Output approach: Load the abstract writing guide with focus on organized session sections. Set parameters: conference = AAA; format = organized session; audience = general anthropology / medical anthropology / STS crossover. Draft the session rationale first — articulate the unifying intellectual problem: how digital infrastructures reshape the social relations of care, who bears the costs of digital mediation, and what happens to embodied care practices when they are platformed. The rationale should argue that these four cases, spanning different technologies and care contexts, collectively reveal that digital care infrastructures do not merely deliver existing care more efficiently but restructure what counts as care, who is recognized as a caregiver, and how care labor is valued. Then draft each individual abstract (250 words each) ensuring every paper explicitly engages the session theme while making its own distinct contribution. Finally, frame the discussant's role: synthesize across the four cases, identify shared patterns and productive tensions, and raise the question of whether "care" remains a useful analytic category when its practices are increasingly mediated by algorithmic systems. Suggest a discussant profile (senior scholar working at the intersection of STS and medical anthropology).

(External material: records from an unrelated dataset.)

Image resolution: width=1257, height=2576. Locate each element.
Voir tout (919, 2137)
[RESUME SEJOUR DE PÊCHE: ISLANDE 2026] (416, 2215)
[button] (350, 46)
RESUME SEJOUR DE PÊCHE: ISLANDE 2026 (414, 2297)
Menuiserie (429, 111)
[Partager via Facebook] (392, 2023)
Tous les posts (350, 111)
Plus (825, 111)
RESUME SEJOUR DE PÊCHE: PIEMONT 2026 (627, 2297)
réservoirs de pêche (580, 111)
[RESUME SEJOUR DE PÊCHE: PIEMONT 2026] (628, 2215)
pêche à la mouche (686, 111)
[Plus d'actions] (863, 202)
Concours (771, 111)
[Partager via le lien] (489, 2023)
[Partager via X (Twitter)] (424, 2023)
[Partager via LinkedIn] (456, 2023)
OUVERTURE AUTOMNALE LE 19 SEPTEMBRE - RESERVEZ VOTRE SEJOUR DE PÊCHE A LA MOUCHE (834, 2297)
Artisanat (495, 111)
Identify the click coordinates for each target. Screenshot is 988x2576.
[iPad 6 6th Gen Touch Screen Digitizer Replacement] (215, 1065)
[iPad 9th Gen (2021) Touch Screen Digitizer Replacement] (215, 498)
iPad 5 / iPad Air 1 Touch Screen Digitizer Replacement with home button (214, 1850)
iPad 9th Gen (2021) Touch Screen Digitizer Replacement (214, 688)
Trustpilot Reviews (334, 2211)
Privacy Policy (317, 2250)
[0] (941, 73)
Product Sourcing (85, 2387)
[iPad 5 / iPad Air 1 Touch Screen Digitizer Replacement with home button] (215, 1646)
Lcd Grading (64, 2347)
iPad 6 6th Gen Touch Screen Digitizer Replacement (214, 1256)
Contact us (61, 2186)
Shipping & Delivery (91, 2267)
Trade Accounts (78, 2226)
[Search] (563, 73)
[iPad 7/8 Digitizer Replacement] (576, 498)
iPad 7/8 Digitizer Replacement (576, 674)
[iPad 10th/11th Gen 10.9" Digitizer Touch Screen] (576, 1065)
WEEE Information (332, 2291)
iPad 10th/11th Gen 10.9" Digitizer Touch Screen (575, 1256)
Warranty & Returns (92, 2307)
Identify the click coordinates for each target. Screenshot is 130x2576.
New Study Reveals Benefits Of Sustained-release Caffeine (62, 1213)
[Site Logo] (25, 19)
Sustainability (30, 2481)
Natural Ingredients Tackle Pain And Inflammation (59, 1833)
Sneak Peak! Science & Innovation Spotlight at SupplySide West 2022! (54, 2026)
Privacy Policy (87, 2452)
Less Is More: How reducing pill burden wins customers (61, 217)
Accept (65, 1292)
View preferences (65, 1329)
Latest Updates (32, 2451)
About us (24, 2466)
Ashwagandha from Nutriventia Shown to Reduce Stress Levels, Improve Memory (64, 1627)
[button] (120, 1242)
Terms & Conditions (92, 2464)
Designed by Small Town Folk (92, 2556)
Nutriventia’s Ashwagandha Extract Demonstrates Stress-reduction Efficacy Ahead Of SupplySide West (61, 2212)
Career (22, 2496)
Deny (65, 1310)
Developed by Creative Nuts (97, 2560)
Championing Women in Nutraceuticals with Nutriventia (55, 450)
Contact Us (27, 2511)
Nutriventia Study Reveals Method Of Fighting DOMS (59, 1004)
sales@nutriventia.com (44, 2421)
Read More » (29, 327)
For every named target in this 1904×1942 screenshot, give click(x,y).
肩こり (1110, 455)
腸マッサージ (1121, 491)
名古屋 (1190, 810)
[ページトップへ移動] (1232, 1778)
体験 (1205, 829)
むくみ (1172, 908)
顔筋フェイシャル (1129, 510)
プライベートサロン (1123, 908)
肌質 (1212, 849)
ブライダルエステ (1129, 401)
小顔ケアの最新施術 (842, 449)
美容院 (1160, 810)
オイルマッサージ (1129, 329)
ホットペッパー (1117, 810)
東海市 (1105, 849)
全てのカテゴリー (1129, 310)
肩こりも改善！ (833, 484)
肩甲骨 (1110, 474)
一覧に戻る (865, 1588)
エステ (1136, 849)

Example 3: Academic poster for an ethnographic methods project
Input: "I'm presenting a poster at the SfAA meetings about a community-based participatory research project on food sovereignty in an urban Indigenous community in Minneapolis. I need help structuring the poster content — I have photos from community gardens and a map of food access points."
Output approach: Load the presentation design guide with focus on poster design sections. Set parameters: conference = SfAA; format = poster session; audience = applied anthropology (SfAA draws practitioners and community-engaged researchers); subfield = applied; career stage = determine from user. Structure the poster for the 2-minute scan: title band with project name and key finding visible from 10 feet; visual centerpiece using the community garden photos and food access map; left column for research context (why food sovereignty, why this community, CBPR approach); center for methods and key findings (participatory mapping results, garden outcomes, community voice); right column for implications and community impact. Recommend a QR code linking to the full report or community organization website. Typography: 48-72pt headers, 36pt body text, high-contrast color scheme that respects the community partner's visual identity if applicable. Ensure the poster foregrounds community voice and partnership — SfAA audiences will evaluate whether the research relationship is genuinely participatory. Provide alt text descriptions for all visual elements. Flag that any photos of community members require explicit consent for poster display and suggest confirming permissions before finalizing.